Are you this guy? You made me remember that once there was a Philips K9 TV set that used such a ceramic plate to spread the heat from its horizontal deflection drive transistor to an aluminium heatsink and now i get why.Never thought that deep about horizontal spread ...I saw a few computer cooling solution compared on youtube and the most interesting thing was that thermal grizzly kryonaut based on some sort of aluminium(they say it's just nano particles of aluminium) outperformed arctic silver by far.Then the motive seem to be the higher surface available for heat transfer in all directions and probably the horizontal spread is the key there.Why is that I can't find commercial brands selling aluminium nitride based paste, only solid fillers?
Sitting there, so full of myself....then the photographer said to me...lean forward so you don't look so fat.

ffffsssss.... air rushing out of a balloon.. sigh...

jn
 
I can only say that I envy you...a lot!What's that S shaped coil doing?
It is a small test pattern for a longer coil. It is a serpentine pattern that creates an octupole magnet.
I start with a small test pattern, as the process has almost 70 variables which require optimization for new patterns.
It is exactly like flying in a plane.... 95% boredom, with 5% gut wrenching terror. In my case, the straights are boring, the ends are the problem areas, so there is no need to waste wire in the straights for tests.
The poster behind me is a false color image of a quadrupole, 4 poles 2 north, 2 south. It also has shield coils to cancel external fields, I turned off the shields on the left of the pic, and on in the right side.
John
 
You made me remember that once there was a Philips K9 TV set that used such a ceramic plate to spread the heat from its horizontal deflection drive transistor to an aluminium heatsink and now i get why.

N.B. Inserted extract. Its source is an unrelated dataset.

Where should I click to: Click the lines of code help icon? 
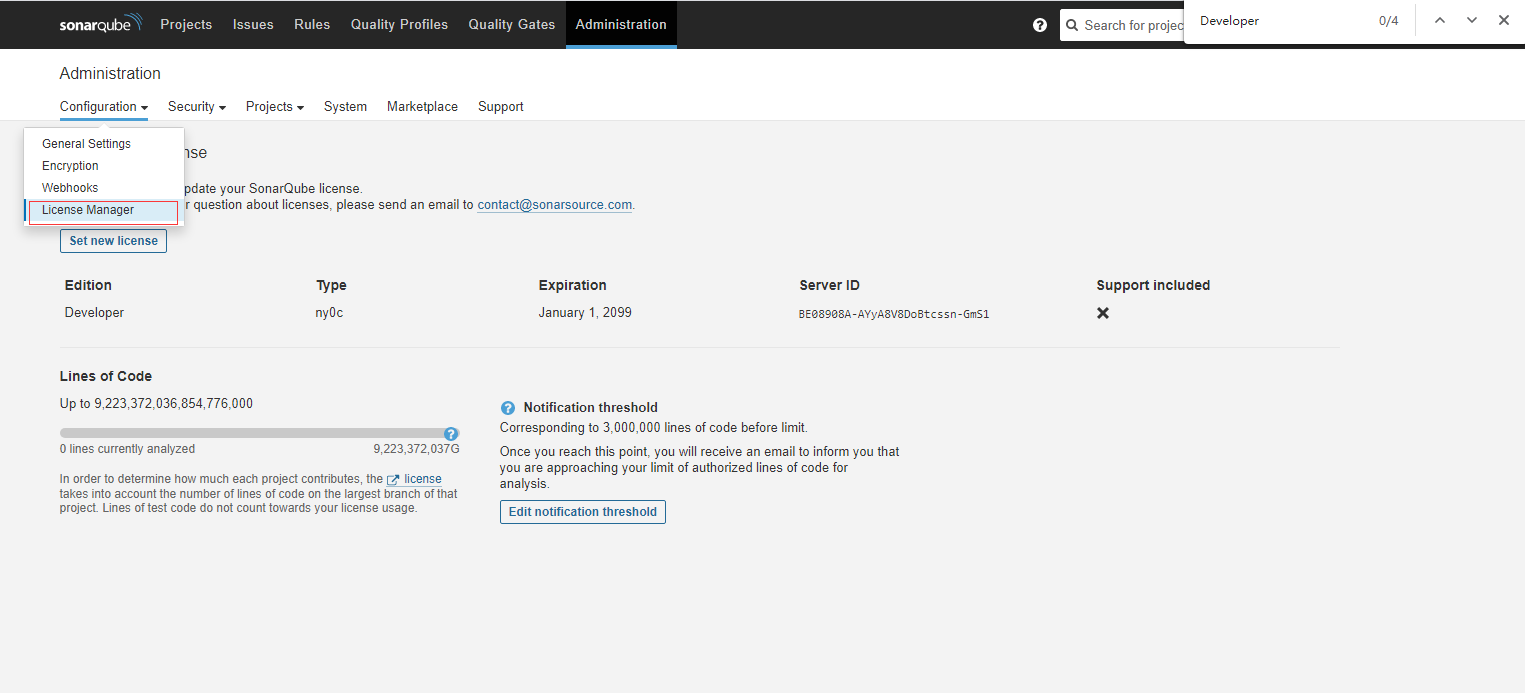(451, 434)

It's not much power going through old CRT TV horizontal deflection transistor (one often see these H transistors mounted on a flimsy piece of aluminium sheet), I think it's more a matter of high voltage, Mica isn't reliable material for high voltage due to micro cracks (I have seen mica insulators with carbon build-up in between its fine structural layers which shorted the transistors backside to the heatsink) so that may be a reason why some TV manufacturer used ceramic, but many horizontal transistors came in fully isolated plastic packages (metal tab inside the plastic mold) meaning the backside was insulated with a thin layer of plastic so these transistors didn't require any additional isolation/insulation, some H transistors have been made in both 'normal' packaging and fully isolated, and the power rating goes down quite a lot only due to the poor thermal conduction properties of fully isolate packages, in the end it simplified and reduced manufacturing cost assembling a fully isolated transistor over one that needs additional parts.